Alba di Munte means the soul of the mountain and surely this wine from Katogi Averoff, with its crystalline acidity, can take you through the icy, snowy slopes of Metsovo with a sip.

In 1959 Evangelos Averoff decided to replant the abandoned vineyards on the slopes of Pindos around Metsovo. He started with Cabernet Sauvignon, but other foreign and local varieties followed. At the beginning he was making his wine in the basement of his house, hence the name Katogi Averoff. The historic Yiniets vineyard is at an altitude of 1000 meters and is planted with Cabernet and Traminer. Traminer is Gewurztraminer's little brother and as you can imagine it has an aromatic character but is a bit shier. The altitude, on the other hand, helps the wine to acquire crisp acidity and elegance. In addition, the extraction at very low temperatures and lees contact gives complexity and intensity that it will blow your mind.

Just amazing!

COLOR

WHITE

AROMA

MEDIUM

BODY

MEDIUM

ACIDITY

HIGH

Tastes Like

Pale lemon color with greenish hues and delicate aromas of pear, citron, lemon, green apple, lemon blossom, white rose, and daisy.

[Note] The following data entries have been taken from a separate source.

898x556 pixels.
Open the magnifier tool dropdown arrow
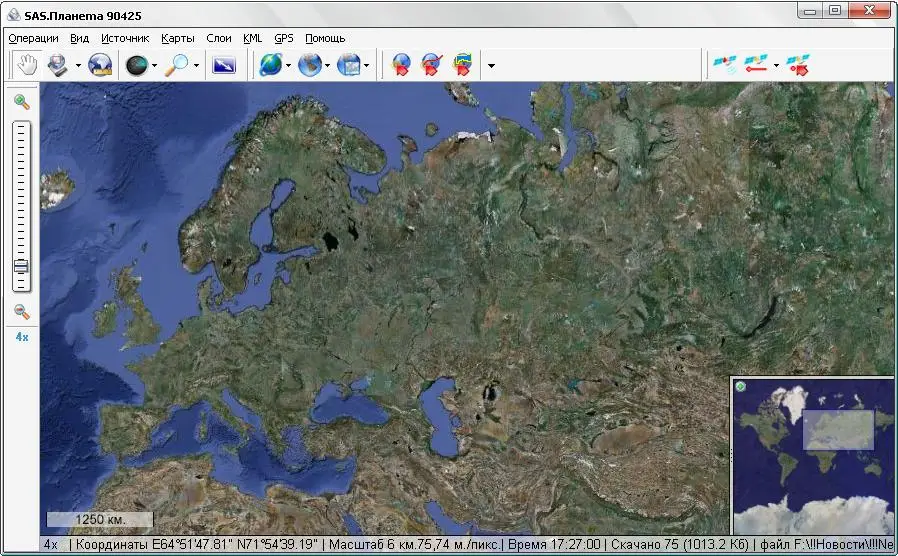pos(196,66)
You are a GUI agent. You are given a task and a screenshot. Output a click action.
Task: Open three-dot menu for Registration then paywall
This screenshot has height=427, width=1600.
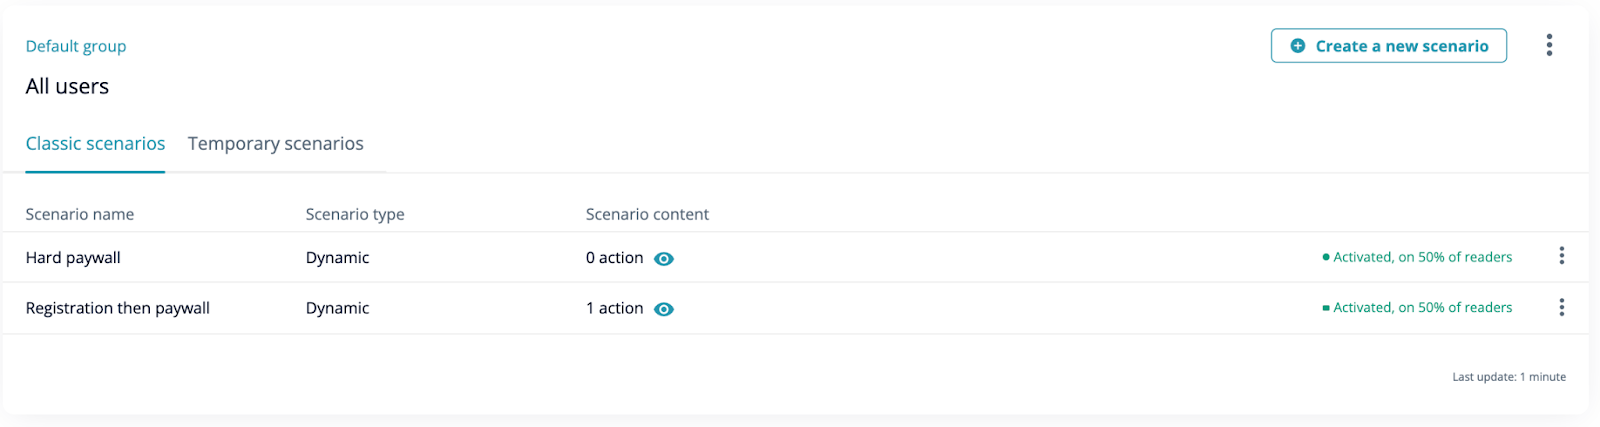point(1561,307)
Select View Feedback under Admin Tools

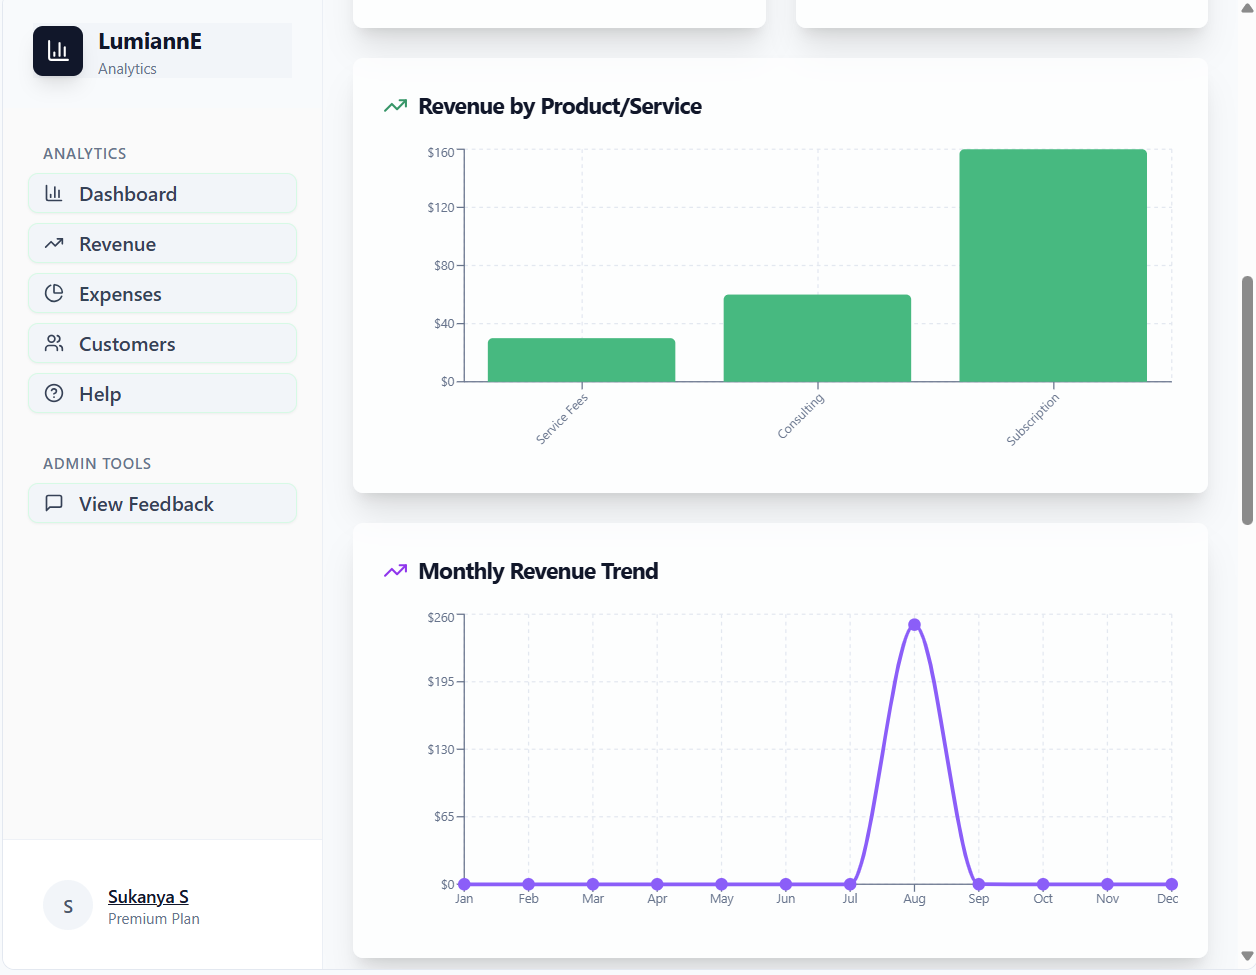tap(163, 503)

Medium body and crisp acidity fill-up the mouth in every sip.

Technical stuff
Color White
Type Dry
Year 2021
Alcohol 13%
Origin Metsovo
Variety Traminer
Aromas Pear, citron, lemon, green apple, lemon blossom, white rose, daisy.
Bottle Size 750ml
Barrique -
Serving temperature 9ºC
Aging 5 years
Closure Cork
Organic No

ALBA DI MUNTE 2021 - KATOGI AVEROFF

PAIR IT

Pair it with fried fish, seafood, and chicken dishes with lemon sauce.

 
 

Linguini with red mullet fillet, capers, leek, cherry tomatoes and lemon

  • 500 gr linguine
  • 4 red mullets (600 gr)
  • 1 stick of celery
  • 1 carrot
  • 1 onion
  • 200 ml of white wine
  • 80 ml of olive oil
  • 1 leek
  • 60 gr capers
  • 250 gr of cherry tomatoes
  • 60 ml lemon juice
  • Slice of a lemon
  • 2 tbsps. of chopped parsley
  • Salt
  • Pepper

We fillet the red mullets by removing the scales, the bones and the intestines. Cut the celery, carrot and onion into chunks.

Put half the olive oil in a saucepan, let it heat up and sauté the bones from the fish. Add the chopped vegetables and continue sautéing. Pour in half of the wine, boil for two minutes to evaporate the alcohol and add 3 lt of water to cover. Boil for about half an hour in moderate heat.

Pass the broth through a strainer, put it in a pan of 30 cm diameter and boil the linguini. If necessary add a little water. Pasta should absorb all of the broth so that we don’t have to strain them and lose their starch.

At the same time, in another non-stick pan, sauté the red mullet fillets after seasoning them well. We start from the side of the skin by pressing them with a spatula and then we turn them over. The whole process takes about 2 minutes, depending on the thickness of the fillet. Remove from the pan and continue with the cherry tomatoes, which are cut in two, sautéing very lightly. Continue with leeks that have been cut into sticks. At this stage caution is needed because leek can be burn easily.

Add the caper, after we have removed the excess of salt it, and pour in the rest of the wine and the lemon juice. Allow to boil for one minute, then, put in the sauce the pasta and stir. Remove from heat, add parsley, zest and 2 tablespoons of extra virgin olive oil. Mix well and serve.